Cholon capitalises, to some extent, its exotic attraction for Europeans, but this is offset by the necessity at the same time to provide titillation for the rich Chinese, who form the bulk of the patrons at the places of amusement. The result is an astonishing pastiche. Our first visit on this particular occasion was to the ‘Van Canh Nightspot’, at which a certain Ramona was billed to appear each evening, ‘dans ses danses exotiques’. The band was Philippine and played with great feeling such revived classics as ‘September in the Rain’. Ramona, who was stated to be ‘direct from Mexico City’ but who, I noticed, spoke Italian to her partner, performed a hip-rolling fantasy of her own devising, inspired undoubt¬edly by the Bosphorus rather than the China Seas. The clientele was composed in the main of elderly Chinese rice-merchants, who danced with Chinese and Vietnamese taxi-girls.
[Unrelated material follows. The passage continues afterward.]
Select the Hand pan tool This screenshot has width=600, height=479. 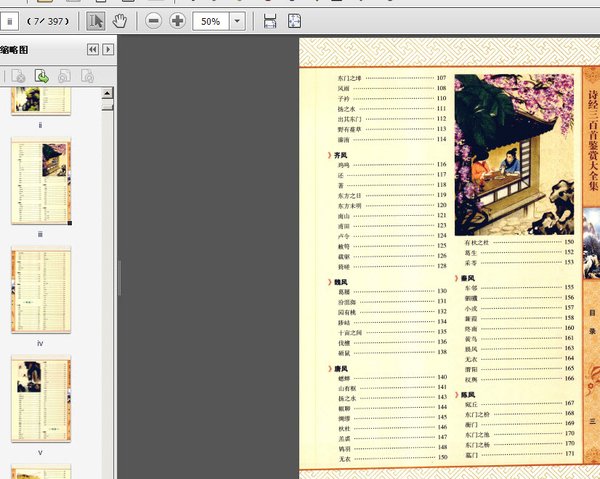(x=120, y=21)
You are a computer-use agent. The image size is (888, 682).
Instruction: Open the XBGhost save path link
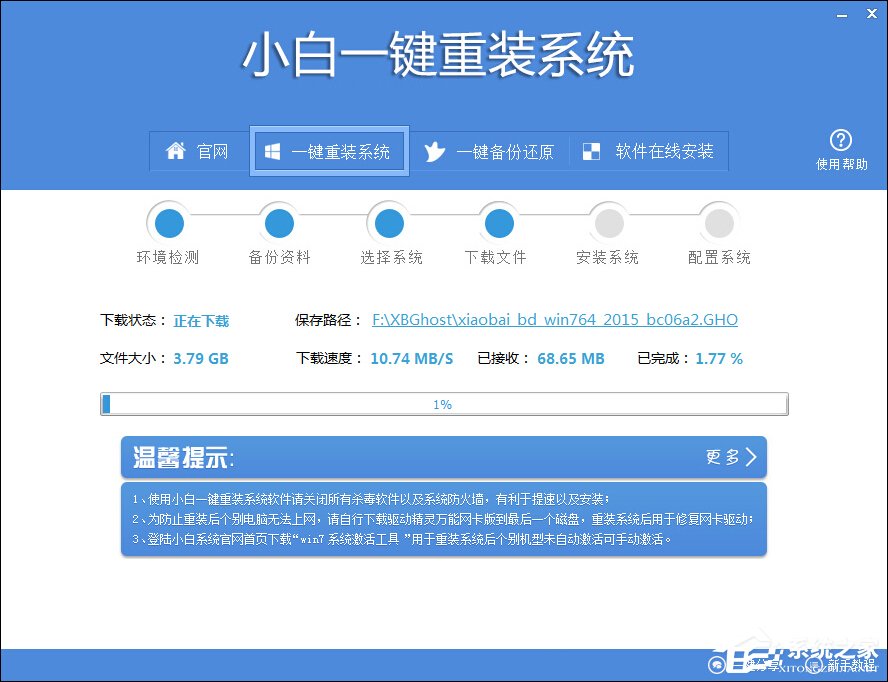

After this, my friend was lured by his girl into the ‘Parc des Attrac¬tions’, where she, but not he, was frisked at the entrance for concealed weapons. Like most Vietnamese, she was a victim of the passion for gambling, and by limiting herself each day to a certain sum which she placed on well-known exceptionally lucky combinations, her losses were regular but not disastrous. On this occasion, influenced by her interpretation of a dream, she lost in record time. This was one of Cholon’s two great gambling dens, and here, in a cheerful funfair atmosphere, the wealth of the Vietnamese people, both high and low – since all incomes are catered for – drains steadily away into the coffers of the Chinese, who, of course, are made to pay very dearly by the French authorities for the facilities thus afforded.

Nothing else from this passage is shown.